La réalité, c’est que les besoins en ophtalmologie augmentent à cause du vieillissement de la population, mais aussi l’augmentation des problèmes de myopie chez les enfants et les jeunes. Par contre, le nombre de médecins, lui, n’augmente plus depuis des années (politique de numerus clausus).

Et quand la demande augmente mais pas l’offre, le premier étudiant en économie sait ça, deux situations se présentent. Si les prix sont fixes, comme dans les hôpitaux qui respectent en général les tarifs INAMI, les délais pour obtenir un rendez-vous s’allongent inexorablement. Dans les cabinets privés, déconventionnés, ce sont les tarifs qui ont tendance à augmenter.

Consultation chez un ophtalmologue
Consultation chez un ophtalmologue © Getty Images

50 000 euros de revenus par mois

Il n’y a pas que les tarifs qui augmentent chez les ophtalmologues privés, il y a aussi les cadences et les revenus

A 55€ la consultation, c’est vrai que je gagne bien ma vie.

"Avec l’aide d’un(e) assistant(e) orthoptiste, je peux voir entre 40 et 50 patients par jour ", nous confie un ophtalmologue. "A 55€ la consultation, c’est vrai que je gagne bien ma vie."

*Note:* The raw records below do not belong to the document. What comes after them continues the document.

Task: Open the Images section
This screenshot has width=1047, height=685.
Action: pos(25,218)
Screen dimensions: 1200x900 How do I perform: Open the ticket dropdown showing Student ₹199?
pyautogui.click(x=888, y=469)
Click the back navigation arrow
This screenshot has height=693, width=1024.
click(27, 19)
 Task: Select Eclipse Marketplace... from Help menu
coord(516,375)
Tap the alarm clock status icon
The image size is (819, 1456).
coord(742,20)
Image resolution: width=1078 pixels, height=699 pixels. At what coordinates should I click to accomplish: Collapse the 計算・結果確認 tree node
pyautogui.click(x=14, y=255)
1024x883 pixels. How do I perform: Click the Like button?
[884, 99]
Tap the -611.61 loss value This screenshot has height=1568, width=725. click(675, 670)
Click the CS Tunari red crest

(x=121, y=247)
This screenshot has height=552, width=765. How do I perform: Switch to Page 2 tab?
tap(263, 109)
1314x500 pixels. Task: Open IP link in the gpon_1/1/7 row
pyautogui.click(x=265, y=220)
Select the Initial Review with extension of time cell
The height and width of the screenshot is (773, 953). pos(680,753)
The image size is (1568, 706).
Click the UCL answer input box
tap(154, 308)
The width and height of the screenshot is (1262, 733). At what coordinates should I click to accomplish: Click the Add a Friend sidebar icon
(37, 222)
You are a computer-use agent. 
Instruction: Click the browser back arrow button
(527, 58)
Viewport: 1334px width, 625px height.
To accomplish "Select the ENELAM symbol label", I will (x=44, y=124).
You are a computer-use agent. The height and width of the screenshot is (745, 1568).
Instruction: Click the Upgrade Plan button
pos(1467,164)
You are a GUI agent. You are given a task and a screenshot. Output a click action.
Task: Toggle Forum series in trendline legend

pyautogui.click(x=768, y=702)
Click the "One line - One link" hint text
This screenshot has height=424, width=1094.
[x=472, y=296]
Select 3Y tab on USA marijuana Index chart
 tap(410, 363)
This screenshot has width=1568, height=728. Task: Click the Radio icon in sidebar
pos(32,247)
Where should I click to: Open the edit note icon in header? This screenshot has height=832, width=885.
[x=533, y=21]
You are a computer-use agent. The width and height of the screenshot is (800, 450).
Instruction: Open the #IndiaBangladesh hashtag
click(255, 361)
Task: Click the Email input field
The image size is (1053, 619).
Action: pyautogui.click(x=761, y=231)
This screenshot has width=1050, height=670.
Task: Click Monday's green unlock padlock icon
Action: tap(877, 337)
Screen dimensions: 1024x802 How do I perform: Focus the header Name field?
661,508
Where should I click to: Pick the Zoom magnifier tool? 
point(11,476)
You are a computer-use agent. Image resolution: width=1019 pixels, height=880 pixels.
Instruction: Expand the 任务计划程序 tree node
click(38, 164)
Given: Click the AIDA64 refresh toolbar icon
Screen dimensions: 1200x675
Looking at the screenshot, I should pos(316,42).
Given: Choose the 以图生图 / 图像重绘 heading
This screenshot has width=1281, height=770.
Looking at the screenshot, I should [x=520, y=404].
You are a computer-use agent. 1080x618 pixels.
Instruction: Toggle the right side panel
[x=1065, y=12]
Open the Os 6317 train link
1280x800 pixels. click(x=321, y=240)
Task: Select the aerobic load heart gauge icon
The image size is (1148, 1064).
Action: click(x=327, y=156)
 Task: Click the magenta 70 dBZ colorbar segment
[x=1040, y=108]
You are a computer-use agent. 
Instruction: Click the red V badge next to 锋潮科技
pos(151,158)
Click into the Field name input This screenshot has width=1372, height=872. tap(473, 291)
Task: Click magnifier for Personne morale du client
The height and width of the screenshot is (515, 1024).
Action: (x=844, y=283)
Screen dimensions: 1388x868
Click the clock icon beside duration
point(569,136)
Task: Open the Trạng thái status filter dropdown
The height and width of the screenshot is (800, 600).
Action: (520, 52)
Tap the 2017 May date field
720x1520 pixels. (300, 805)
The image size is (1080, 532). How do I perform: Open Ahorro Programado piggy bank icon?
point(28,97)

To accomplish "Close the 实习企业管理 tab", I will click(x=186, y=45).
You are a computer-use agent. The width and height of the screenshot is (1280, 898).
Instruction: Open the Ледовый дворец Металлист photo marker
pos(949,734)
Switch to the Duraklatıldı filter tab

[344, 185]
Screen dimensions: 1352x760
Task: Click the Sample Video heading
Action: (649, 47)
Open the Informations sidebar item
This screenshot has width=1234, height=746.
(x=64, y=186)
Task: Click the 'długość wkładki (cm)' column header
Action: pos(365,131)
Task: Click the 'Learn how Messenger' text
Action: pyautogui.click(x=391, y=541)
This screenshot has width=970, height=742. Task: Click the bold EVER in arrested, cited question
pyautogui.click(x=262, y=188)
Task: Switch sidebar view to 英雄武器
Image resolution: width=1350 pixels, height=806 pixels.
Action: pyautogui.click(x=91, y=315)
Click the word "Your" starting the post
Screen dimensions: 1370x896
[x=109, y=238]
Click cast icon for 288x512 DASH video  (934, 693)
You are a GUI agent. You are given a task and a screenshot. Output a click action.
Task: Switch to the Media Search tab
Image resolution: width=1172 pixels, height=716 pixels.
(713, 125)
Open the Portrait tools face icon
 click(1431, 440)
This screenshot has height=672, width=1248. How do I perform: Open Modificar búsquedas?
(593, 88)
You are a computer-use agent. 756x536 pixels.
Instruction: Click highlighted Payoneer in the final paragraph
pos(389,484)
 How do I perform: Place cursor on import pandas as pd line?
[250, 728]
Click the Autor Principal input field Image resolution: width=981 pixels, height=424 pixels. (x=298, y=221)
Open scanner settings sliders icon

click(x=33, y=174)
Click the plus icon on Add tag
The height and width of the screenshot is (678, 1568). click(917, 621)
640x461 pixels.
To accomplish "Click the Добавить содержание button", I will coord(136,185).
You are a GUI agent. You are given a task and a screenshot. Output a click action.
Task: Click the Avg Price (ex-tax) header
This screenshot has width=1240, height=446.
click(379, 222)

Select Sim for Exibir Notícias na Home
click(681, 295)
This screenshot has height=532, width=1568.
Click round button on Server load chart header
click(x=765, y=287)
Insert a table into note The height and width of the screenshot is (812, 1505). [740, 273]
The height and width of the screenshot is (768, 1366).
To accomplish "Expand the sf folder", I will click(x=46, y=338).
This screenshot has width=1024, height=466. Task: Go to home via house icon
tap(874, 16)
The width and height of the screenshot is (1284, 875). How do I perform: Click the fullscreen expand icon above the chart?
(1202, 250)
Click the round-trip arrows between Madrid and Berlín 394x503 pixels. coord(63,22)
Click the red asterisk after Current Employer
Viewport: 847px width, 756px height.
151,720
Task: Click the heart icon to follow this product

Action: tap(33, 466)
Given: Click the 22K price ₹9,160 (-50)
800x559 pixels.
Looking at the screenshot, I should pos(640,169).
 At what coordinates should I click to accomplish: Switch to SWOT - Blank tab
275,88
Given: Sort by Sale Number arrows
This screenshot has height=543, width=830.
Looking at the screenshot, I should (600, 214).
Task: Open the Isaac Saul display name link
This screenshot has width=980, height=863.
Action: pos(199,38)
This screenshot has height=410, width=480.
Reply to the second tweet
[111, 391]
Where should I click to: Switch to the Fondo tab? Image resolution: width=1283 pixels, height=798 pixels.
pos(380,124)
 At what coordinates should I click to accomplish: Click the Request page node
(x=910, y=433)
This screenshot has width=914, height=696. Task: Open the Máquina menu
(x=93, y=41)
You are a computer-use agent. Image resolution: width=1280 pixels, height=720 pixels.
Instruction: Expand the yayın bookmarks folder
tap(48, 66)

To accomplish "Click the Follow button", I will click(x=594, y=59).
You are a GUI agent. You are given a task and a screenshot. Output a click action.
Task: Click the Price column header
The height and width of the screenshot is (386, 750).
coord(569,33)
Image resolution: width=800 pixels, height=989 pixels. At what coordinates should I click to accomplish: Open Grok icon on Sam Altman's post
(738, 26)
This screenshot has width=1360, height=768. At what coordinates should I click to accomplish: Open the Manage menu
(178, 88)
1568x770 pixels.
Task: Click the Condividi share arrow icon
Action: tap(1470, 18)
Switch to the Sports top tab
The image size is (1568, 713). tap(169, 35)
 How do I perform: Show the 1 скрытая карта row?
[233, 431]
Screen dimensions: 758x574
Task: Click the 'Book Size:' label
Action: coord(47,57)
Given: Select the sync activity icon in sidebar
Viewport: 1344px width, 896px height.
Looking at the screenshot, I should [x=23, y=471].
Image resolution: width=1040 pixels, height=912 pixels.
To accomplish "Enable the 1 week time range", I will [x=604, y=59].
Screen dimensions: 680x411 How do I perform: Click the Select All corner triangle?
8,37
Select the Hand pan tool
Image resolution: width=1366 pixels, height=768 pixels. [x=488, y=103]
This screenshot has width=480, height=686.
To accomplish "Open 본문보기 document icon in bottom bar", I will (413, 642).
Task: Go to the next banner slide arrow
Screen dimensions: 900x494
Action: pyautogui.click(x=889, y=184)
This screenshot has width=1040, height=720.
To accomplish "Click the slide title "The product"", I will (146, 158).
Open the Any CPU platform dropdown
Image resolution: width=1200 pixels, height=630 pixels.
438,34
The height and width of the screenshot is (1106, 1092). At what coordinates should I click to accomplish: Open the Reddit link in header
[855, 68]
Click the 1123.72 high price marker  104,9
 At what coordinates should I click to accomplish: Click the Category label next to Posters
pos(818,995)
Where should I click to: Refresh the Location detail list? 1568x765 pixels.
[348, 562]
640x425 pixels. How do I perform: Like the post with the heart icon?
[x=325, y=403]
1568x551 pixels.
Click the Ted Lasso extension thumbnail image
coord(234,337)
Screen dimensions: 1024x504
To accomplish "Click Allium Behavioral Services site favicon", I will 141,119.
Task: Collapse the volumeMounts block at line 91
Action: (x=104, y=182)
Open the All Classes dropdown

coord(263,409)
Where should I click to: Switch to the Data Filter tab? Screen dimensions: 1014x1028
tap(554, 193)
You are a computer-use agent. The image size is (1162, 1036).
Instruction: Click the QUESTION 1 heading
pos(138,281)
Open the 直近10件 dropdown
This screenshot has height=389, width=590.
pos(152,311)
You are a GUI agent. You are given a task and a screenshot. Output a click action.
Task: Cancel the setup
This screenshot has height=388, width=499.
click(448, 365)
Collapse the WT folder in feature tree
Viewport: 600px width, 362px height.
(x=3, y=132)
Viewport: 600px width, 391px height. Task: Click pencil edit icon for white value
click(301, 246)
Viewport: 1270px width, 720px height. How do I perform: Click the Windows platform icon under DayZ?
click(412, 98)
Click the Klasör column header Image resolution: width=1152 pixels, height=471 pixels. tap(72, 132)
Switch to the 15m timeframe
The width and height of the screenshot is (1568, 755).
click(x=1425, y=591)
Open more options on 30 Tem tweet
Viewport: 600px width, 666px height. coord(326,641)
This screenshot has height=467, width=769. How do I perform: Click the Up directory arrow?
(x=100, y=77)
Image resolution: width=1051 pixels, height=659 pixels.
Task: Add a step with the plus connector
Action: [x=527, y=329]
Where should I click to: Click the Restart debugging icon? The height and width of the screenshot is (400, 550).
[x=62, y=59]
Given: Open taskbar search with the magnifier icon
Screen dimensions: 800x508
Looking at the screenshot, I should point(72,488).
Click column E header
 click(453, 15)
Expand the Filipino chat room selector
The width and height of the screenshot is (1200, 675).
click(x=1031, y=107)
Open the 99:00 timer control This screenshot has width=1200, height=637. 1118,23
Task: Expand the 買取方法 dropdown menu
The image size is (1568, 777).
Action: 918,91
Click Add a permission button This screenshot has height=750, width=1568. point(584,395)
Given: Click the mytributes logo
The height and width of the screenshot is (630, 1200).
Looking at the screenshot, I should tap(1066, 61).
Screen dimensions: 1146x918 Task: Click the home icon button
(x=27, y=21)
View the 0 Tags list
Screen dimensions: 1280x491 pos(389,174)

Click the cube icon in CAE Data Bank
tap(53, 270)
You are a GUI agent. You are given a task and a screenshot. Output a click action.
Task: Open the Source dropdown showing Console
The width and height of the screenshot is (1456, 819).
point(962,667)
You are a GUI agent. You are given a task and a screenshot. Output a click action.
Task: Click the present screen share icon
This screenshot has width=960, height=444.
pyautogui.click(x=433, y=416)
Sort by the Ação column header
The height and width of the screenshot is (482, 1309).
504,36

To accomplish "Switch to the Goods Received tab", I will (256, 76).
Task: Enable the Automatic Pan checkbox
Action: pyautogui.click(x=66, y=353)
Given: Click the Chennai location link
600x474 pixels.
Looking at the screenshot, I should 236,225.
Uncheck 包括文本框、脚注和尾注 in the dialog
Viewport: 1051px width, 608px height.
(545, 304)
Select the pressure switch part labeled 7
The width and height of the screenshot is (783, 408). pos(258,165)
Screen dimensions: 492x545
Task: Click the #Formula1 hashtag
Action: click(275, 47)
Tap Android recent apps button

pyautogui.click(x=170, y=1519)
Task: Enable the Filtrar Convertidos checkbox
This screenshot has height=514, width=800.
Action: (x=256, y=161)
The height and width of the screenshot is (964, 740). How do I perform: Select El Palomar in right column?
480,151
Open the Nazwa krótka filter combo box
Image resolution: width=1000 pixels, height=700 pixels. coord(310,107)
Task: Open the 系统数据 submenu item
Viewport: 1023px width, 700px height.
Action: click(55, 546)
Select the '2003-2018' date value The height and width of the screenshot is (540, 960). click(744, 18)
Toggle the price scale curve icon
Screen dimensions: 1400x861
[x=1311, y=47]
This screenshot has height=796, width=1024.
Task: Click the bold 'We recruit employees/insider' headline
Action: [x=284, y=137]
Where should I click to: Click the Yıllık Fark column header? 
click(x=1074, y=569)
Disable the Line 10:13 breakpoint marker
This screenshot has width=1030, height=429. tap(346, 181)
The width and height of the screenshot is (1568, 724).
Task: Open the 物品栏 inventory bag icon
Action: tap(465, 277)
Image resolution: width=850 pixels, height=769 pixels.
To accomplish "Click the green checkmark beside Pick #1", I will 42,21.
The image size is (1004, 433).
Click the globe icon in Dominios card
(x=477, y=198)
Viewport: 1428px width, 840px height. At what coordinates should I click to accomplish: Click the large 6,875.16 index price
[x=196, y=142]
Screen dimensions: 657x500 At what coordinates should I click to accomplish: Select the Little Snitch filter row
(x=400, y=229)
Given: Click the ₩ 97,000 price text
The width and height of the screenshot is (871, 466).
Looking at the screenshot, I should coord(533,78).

Les revenus bruts mensuels d’un ophtalmologue déconventionné peuvent donc avoisiner 50 000€. "Mais il faut payer du personnel et les machines ", nuance notre spécialiste. " C’est un domaine où la technologie a fait des progrès considérables ces dernières années, mais cela coûte cher. Un scanner du fond des yeux (OCT), par exemple, cela coûte environ 70 000€."

L'ophtalmomogie dans le collimateur du ministre de la santé

Le ministre Franck Vandenbroucke ne voit pas cette dérive libérale de l’ophtalmologie d’un bon œil. Dans la réforme du financement des soins de santé en préparation, le ministre socialiste veut " garantir un nombre suffisant de prestataires de soins qui respectent les tarifs et garantir des soins accessibles et abordables pour tous ". 

L’ophtalmologie clairement est dans son collimateur. D’après nos informations, il voudrait limiter, voire supprimer, les suppléments d’honoraires en milieu hospitalier et imposer à tous les ophtalmologues, y compris les non conventionnés, le tarif INAMI pour les bénéficiaires de l’intervention majorée (BIM, ex VIPO).